Também Bruno Costa Carvalho, outro dos derrotados por Vieira nas urnas, e que continua um crítico atento à política da direção encarnada, embora de forma menos corrosiva como no passado, já tendo, inclusivamente, num passado recente, elogiado publicamente a gestão desportiva do clube, se colocou contra as declarações de Gomes da Silva. "Este exagerado destaque […] faz qualquer pessoa com o mínimo de QI pensar que estas críticas de Rui Gomes da Silva são encomendadas e já estava tudo orquestrado”, argumenta o antigo candidato à presidência encarnada, antes de salientar que “não é nada, mas mesmo nada, difícil perceber o provável autor da encomenda”, numa nota publicada na sua conta de Facebook, onde segue atentamente o dia-a-dia do clube.

“Estou em frontal desacordo com as declarações de Rui Gomes da Silva”, prossegue Rui Rangel. “Já não é a primeira vez. Não se deve criticar quando as coisas estão em baixo, muito menos da forma pública como fez. Provavelmente, o Benfica tem de questionar quem tem à frente dos programas de televisão. É um ato cobarde do Rui Gomes da Silva criticar os elos mais fracos, como o Rui Costa e outros vice-presidentes. Ele quer implicitamente atacar Vieira, mas não tem coragem. Falta-lhe coragem intelectual e coloca fora disto tudo o presidente. Isto é próprio dos cobardes”, reitera o juiz. O Bancada contactou ainda o Benfica para tentar uma reação oficial do presidente Luís Filipe Vieira às críticas de Rui Gomes da Silva, pedido que não foi atendido.

Importância do passivo

Há quem defenda que o lado financeiro terá de se sobrepor ao desportivo e que o abatimento do passivo é a principal meta de Vieira no presente, desvalorizando estes pequenos deslizes. Rui Rangel acredita mesmo que Luís Filipe Vieira vai conseguir fazê-lo. “Tenho esperança que haja uma diminuição do passivo com os jogadores que se venderam, estou solidário com o Vieira nesse combate e sei que isso vai estar presente nas contas”, assegura ao Bancada. As contas que são apresentadas esta tarde pela direção encarnada serão, assim, decisivas para perceber se existe mesmo “terreno fértil” para o surgimento de uma oposição a Vieira.

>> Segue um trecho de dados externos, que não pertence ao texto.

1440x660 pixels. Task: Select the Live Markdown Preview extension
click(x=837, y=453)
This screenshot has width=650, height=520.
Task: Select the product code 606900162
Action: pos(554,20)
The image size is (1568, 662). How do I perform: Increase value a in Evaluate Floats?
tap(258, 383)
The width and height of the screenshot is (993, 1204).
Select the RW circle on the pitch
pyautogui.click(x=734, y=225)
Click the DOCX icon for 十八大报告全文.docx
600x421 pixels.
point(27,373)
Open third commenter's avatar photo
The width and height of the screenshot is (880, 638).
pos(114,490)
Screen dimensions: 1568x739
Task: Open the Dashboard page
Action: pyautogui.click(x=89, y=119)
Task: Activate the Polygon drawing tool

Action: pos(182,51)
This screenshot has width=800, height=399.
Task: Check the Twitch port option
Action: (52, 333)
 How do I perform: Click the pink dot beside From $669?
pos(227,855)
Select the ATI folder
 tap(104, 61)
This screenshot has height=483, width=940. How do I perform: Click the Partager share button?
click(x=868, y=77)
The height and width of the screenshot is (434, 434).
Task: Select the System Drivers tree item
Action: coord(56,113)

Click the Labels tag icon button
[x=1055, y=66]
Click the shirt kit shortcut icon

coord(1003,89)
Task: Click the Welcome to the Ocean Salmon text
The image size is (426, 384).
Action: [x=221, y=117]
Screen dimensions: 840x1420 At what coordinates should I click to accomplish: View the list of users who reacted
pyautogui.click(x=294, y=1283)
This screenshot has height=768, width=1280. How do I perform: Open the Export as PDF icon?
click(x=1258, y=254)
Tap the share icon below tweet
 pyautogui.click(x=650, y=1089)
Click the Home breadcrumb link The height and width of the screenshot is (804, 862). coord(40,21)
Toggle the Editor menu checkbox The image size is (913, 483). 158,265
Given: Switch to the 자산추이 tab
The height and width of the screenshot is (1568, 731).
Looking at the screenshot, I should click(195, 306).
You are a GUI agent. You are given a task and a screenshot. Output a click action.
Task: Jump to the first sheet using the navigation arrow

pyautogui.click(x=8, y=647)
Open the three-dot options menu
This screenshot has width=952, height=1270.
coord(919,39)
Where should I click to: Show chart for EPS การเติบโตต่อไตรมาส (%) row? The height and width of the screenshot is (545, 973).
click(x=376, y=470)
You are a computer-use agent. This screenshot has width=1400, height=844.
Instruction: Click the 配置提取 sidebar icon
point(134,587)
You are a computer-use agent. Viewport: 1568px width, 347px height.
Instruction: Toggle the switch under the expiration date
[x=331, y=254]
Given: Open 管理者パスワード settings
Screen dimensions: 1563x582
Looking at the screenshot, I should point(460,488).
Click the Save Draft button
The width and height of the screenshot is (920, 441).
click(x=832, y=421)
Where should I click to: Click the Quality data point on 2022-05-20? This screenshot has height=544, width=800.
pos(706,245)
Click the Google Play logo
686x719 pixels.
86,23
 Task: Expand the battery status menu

Tal como Rui Rangel, também Bruno Costa Carvalho, e muitos sócios e adeptos, esperam pelo resultado das contas encarnadas. “O presidente do Benfica definiu como nova prioridade o abaixamento do passivo. Parece-me bem e é algo que eu venho a pedir desde 2009. No entanto, há sempre uma coisa que eu não entendo: não tem que ser uma coisa de cada vez! Pode-se baixar o passivo e ser-se muito competitivo. Podem construir-se infraestruturas e ser-se campeão. Nunca entendi esse enfoque numa só coisa. Num ano em que vendemos 160 milhões e comprámos sete e que recebemos 40 milhões da NOS, que nos foi dito que serviriam para baixar o passivo, não me parece pedir demais que ele baixe, no mínimo, 100 milhões”, frisou, na conta pessoal do Facebook.

As atenções estão assim centradas no equilíbrio das contas. E caso esse equilíbrio não se verifique, mesmo perante o otimismo de gente que outrora já foi oposição? “Por tudo o que fez pelo Benfica, Luís Filipe Vieira tem ainda uma almofada e créditos muito grandes. Obviamente que se o Benfica entrasse em rota de colisão completa, em destruição financeira e em termos desportivos, seria diferente... Considero que Vieira é o homem certo no lugar certo, mas obviamente que não há pessoas insubstituíveis. Se as coisas entrarem fora daquilo que é o contexto normal, obviamente que em democracia há sempre possibilidade de se criar um terreno fértil para surgir oposição. O que não fica bem é ao mínimo 'sinalzinho' de crise aparecer o Rui Gomes da Silva a fazer as críticas que fez, que são maldosas, mal-intencionadas, de má fé e com segundas intenções”, assevera Rui Rangel.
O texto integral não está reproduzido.